(Collected data entries)
..............................
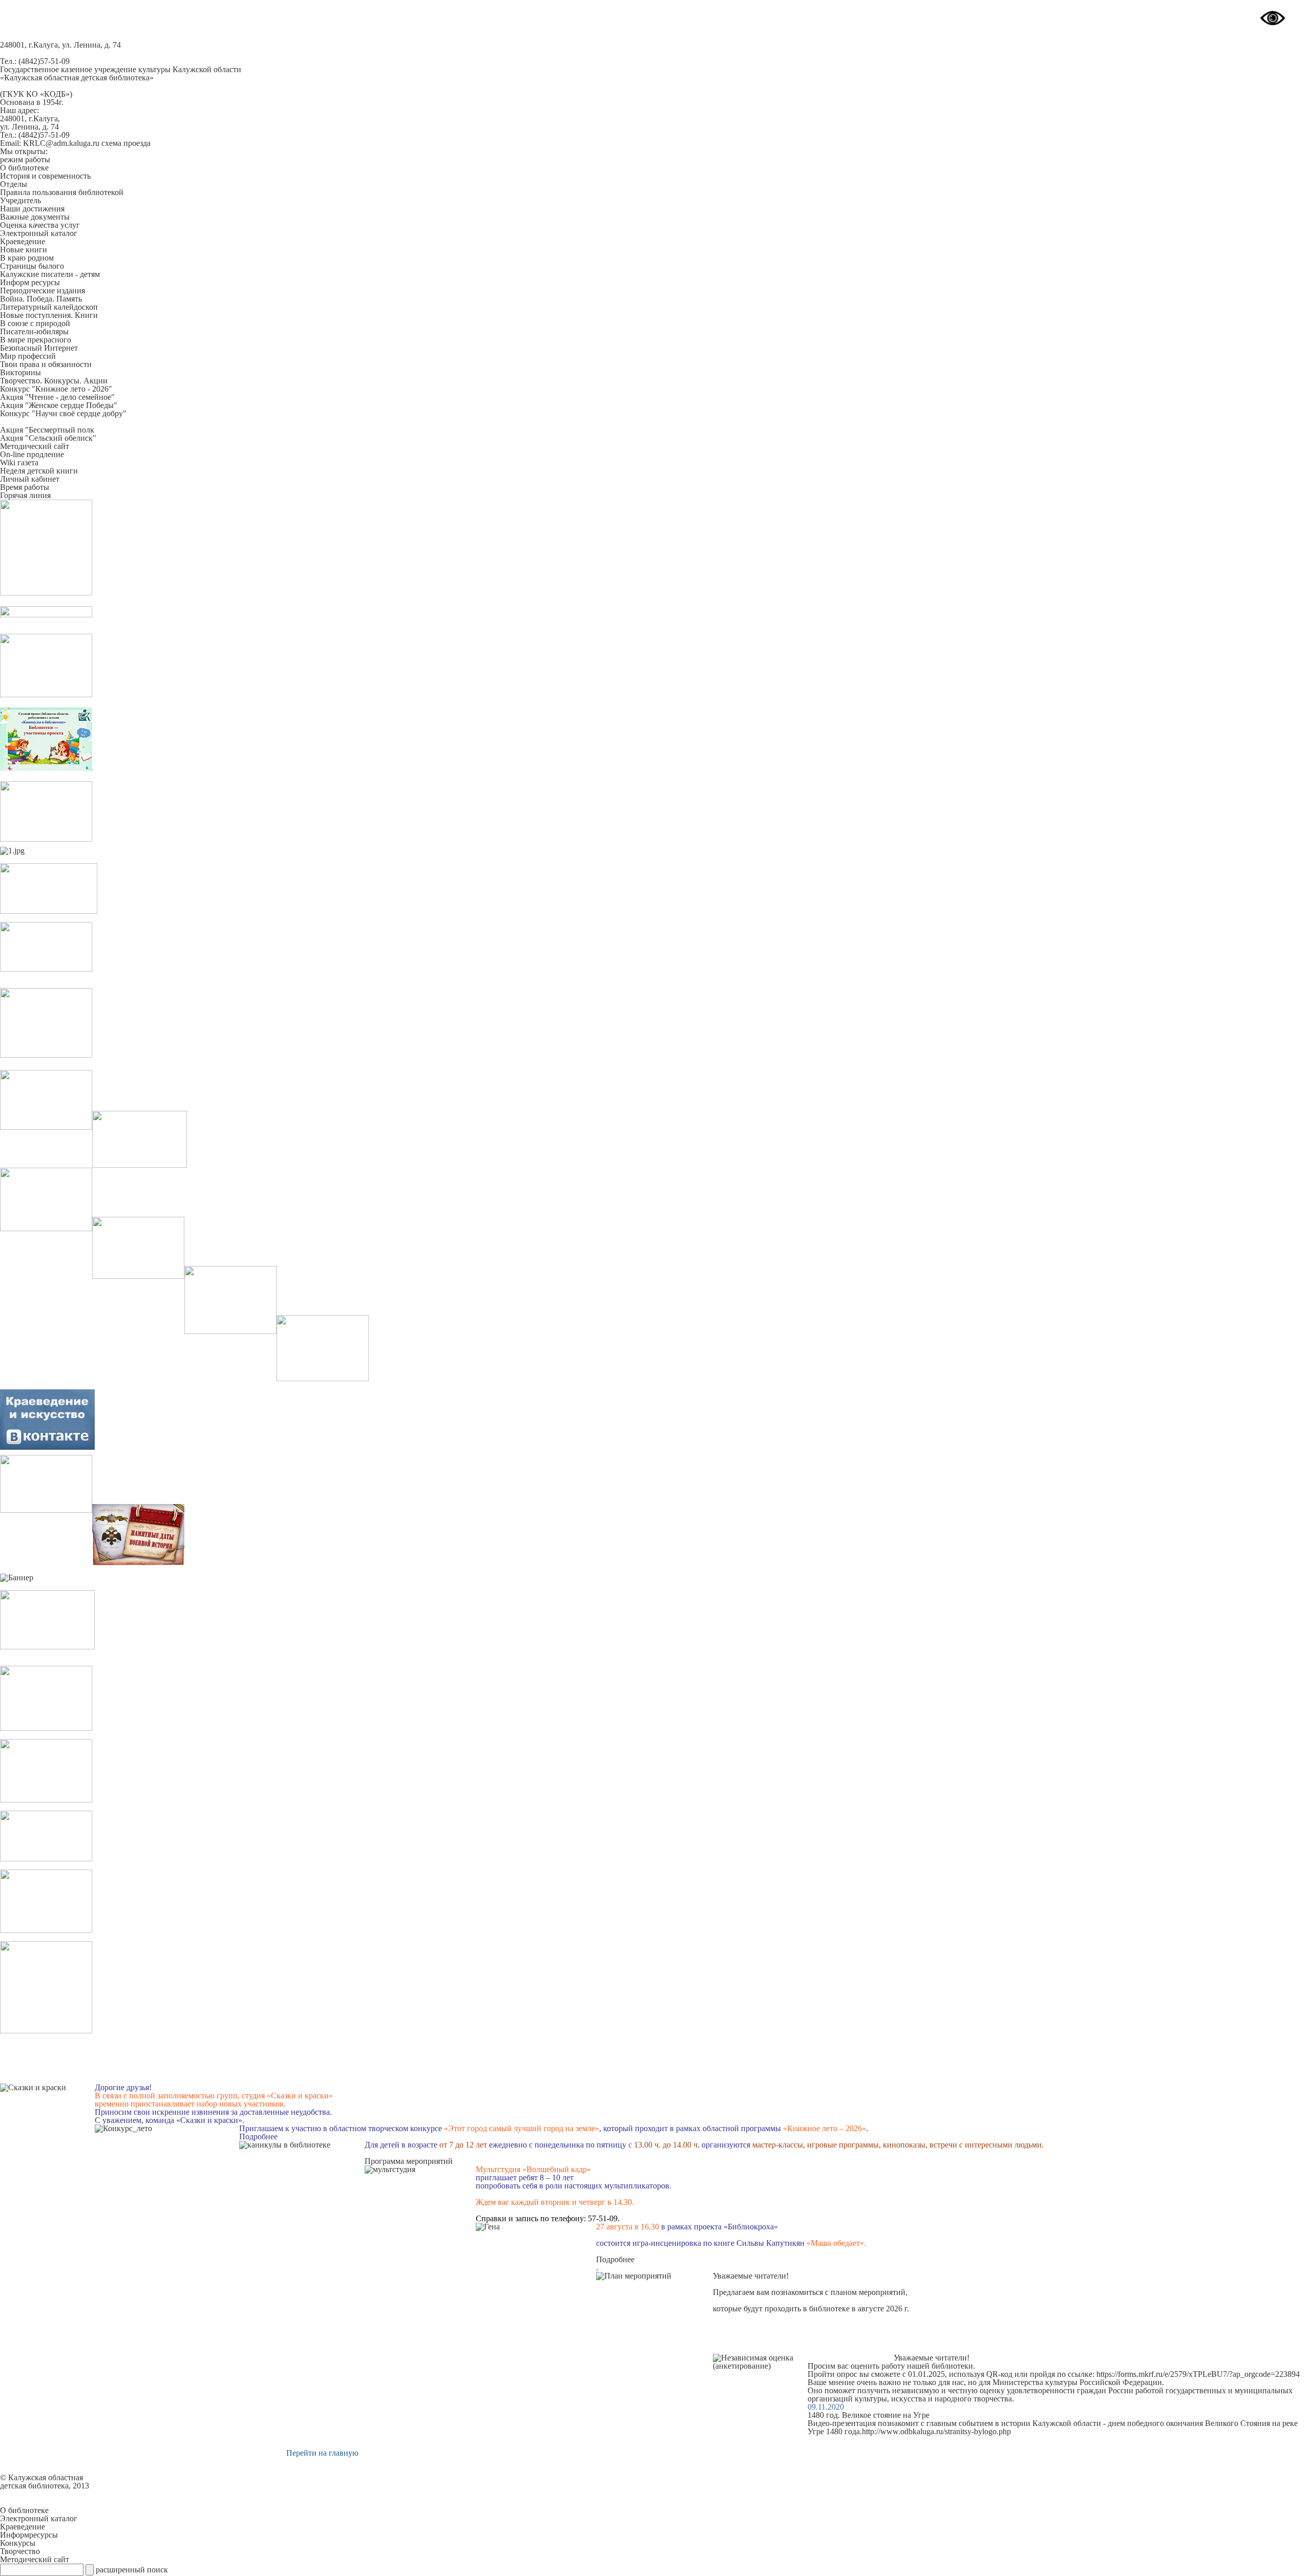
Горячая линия (25, 495)
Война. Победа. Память (41, 298)
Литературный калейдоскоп (49, 307)
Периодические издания (42, 290)
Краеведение (22, 241)
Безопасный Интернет (39, 348)
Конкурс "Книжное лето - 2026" (56, 388)
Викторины (20, 372)
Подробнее (258, 2136)
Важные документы (35, 216)
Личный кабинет (29, 479)
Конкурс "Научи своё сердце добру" (63, 413)
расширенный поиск (132, 2569)
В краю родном (27, 257)
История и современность (45, 175)
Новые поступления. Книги (49, 315)
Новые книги (23, 249)
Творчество (20, 2551)
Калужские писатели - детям (50, 274)
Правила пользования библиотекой (61, 192)
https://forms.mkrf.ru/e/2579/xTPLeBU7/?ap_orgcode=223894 (1198, 2374)
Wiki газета (19, 462)
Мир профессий (28, 356)
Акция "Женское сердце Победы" (58, 405)
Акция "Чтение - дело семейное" (57, 397)
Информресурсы (29, 2534)
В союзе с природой (35, 323)
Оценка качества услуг (40, 225)
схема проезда (126, 143)
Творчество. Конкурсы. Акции (54, 380)
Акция (11, 438)
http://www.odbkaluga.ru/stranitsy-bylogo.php (936, 2431)
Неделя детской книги (39, 470)
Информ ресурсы (30, 282)
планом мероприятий (868, 2292)
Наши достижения (32, 208)
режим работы (25, 159)
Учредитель (20, 200)
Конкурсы (17, 2543)
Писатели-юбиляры (34, 331)
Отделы (13, 184)
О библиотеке (24, 167)
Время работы (24, 487)
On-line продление (32, 454)
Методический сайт (34, 446)
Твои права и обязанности (46, 364)
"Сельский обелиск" (59, 438)
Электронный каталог (38, 233)
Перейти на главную (322, 2453)
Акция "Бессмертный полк (47, 429)
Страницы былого (32, 266)
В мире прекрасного (35, 339)
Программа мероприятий (409, 2161)
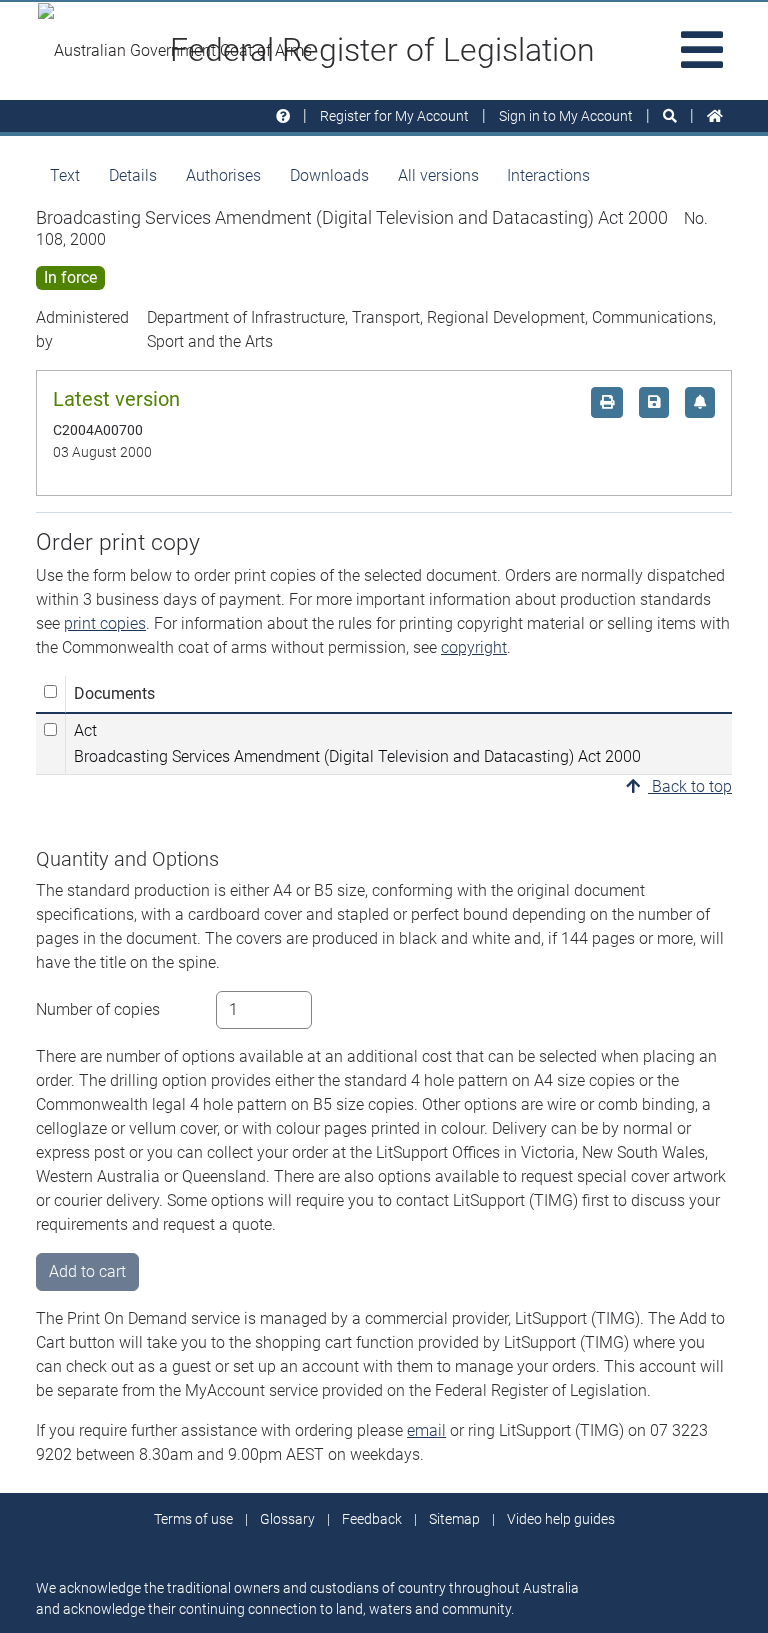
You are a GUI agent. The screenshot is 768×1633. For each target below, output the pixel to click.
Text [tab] (65, 175)
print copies (105, 623)
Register (394, 116)
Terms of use (193, 1519)
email (426, 1430)
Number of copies (98, 1009)
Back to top (690, 786)
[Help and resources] (283, 116)
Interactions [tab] (548, 175)
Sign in (566, 116)
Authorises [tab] (223, 175)
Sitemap (454, 1519)
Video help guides (561, 1519)
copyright (474, 647)
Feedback (372, 1519)
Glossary (287, 1519)
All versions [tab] (438, 175)
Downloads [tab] (329, 175)
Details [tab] (133, 175)
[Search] (670, 116)
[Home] (715, 116)
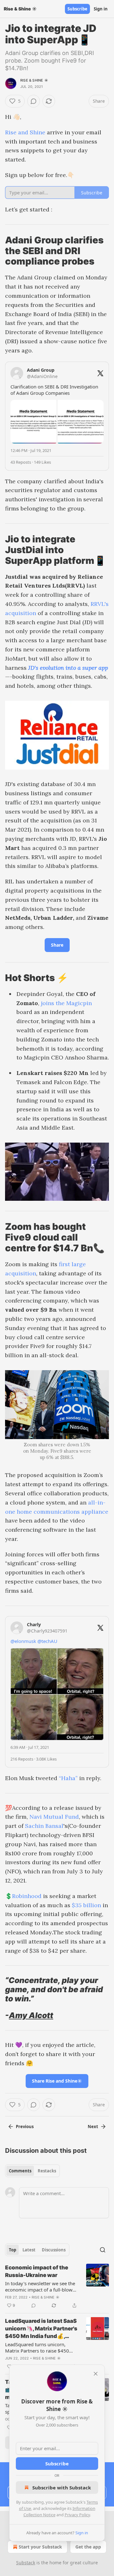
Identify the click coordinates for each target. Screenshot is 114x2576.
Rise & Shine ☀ (34, 80)
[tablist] (32, 2170)
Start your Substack (40, 2547)
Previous (25, 2126)
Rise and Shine (25, 132)
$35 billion (86, 1905)
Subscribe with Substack (61, 2487)
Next (93, 2126)
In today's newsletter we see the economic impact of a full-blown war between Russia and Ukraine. (41, 2286)
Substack (25, 2563)
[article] (57, 2286)
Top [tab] (12, 2250)
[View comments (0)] (33, 101)
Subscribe (77, 9)
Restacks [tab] (47, 2171)
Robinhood (27, 1896)
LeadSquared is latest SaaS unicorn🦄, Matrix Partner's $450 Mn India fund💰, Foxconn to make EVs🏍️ (41, 2329)
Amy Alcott (31, 2015)
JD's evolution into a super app (68, 667)
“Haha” (68, 1778)
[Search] (102, 2249)
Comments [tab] (20, 2171)
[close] (96, 2374)
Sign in (101, 9)
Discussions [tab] (54, 2250)
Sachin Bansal (44, 1825)
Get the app (88, 2547)
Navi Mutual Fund (54, 1816)
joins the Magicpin (66, 1003)
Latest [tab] (28, 2250)
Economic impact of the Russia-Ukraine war (36, 2271)
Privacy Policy (77, 2515)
..............................
Repeat the data exactly as written, but without the pictures.

Горячая линия (25, 495)
Война. Победа. Память (41, 298)
Литературный калейдоскоп (49, 307)
Периодические издания (42, 290)
Краеведение (22, 241)
Безопасный Интернет (39, 348)
Конкурс "Книжное лето - 2026" (56, 388)
Викторины (20, 372)
Подробнее (258, 2136)
Важные документы (35, 216)
Личный кабинет (29, 479)
Конкурс "Научи своё сердце добру" (63, 413)
расширенный поиск (132, 2569)
В краю родном (27, 257)
История и современность (45, 175)
Новые поступления. Книги (49, 315)
Новые книги (23, 249)
Творчество (20, 2551)
Калужские писатели - детям (50, 274)
Правила пользования библиотекой (61, 192)
https://forms.mkrf.ru/e/2579/xTPLeBU7/?ap_orgcode=223894 (1198, 2374)
Wiki газета (19, 462)
Мир профессий (28, 356)
Акция "Женское сердце Победы" (58, 405)
Акция "Чтение - дело семейное" (57, 397)
Информресурсы (29, 2534)
В союзе с природой (35, 323)
Оценка качества услуг (40, 225)
схема проезда (126, 143)
Творчество. Конкурсы. Акции (54, 380)
Акция (11, 438)
http://www.odbkaluga.ru/stranitsy-bylogo.php (936, 2431)
Неделя детской книги (39, 470)
Информ ресурсы (30, 282)
планом мероприятий (868, 2292)
Наши достижения (32, 208)
режим работы (25, 159)
Учредитель (20, 200)
Конкурсы (17, 2543)
Писатели-юбиляры (34, 331)
Отделы (13, 184)
О библиотеке (24, 167)
Время работы (24, 487)
On-line продление (32, 454)
Методический сайт (34, 446)
Твои права и обязанности (46, 364)
"Сельский обелиск" (59, 438)
Электронный каталог (38, 233)
Перейти на главную (322, 2453)
Акция "Бессмертный полк (47, 429)
Страницы былого (32, 266)
В мире прекрасного (35, 339)
Программа мероприятий (409, 2161)
You are a GUI agent. The screenshot is 768×1633. For each target below, output the pixel to click.
Text [tab] (65, 175)
print copies (105, 623)
Register (394, 116)
Terms of use (193, 1519)
email (426, 1430)
Number of copies (98, 1009)
Back to top (690, 786)
[Help and resources] (283, 116)
Interactions [tab] (548, 175)
Sign in (566, 116)
Authorises [tab] (223, 175)
Sitemap (454, 1519)
Video help guides (561, 1519)
copyright (474, 647)
Feedback (372, 1519)
Glossary (287, 1519)
All versions [tab] (438, 175)
Downloads [tab] (329, 175)
Details [tab] (133, 175)
[Search] (670, 116)
[Home] (715, 116)
Identify the click coordinates for each target. Screenshot is 114x2576.
Rise & Shine ☀ (34, 80)
[tablist] (32, 2170)
Start your Substack (40, 2547)
Previous (25, 2126)
Rise and Shine (25, 132)
$35 billion (86, 1905)
Subscribe with Substack (61, 2487)
Next (93, 2126)
In today's newsletter we see the economic impact of a full-blown war between Russia and Ukraine. (41, 2286)
Substack (25, 2563)
[article] (57, 2286)
Top [tab] (12, 2250)
[View comments (0)] (33, 101)
Subscribe (77, 9)
Restacks [tab] (47, 2171)
Robinhood (27, 1896)
LeadSquared is latest SaaS unicorn🦄, Matrix Partner's $450 Mn India fund💰, Foxconn to make EVs🏍️ (41, 2329)
Amy Alcott (31, 2015)
JD's evolution into a super app (68, 667)
“Haha” (68, 1778)
[Search] (102, 2249)
Comments [tab] (20, 2171)
[close] (96, 2374)
Sign in (101, 9)
Discussions [tab] (54, 2250)
Sachin Bansal (44, 1825)
Get the app (88, 2547)
Navi Mutual Fund (54, 1816)
joins the Magicpin (66, 1003)
Latest [tab] (28, 2250)
Economic impact of the Russia-Ukraine war (36, 2271)
Privacy Policy (77, 2515)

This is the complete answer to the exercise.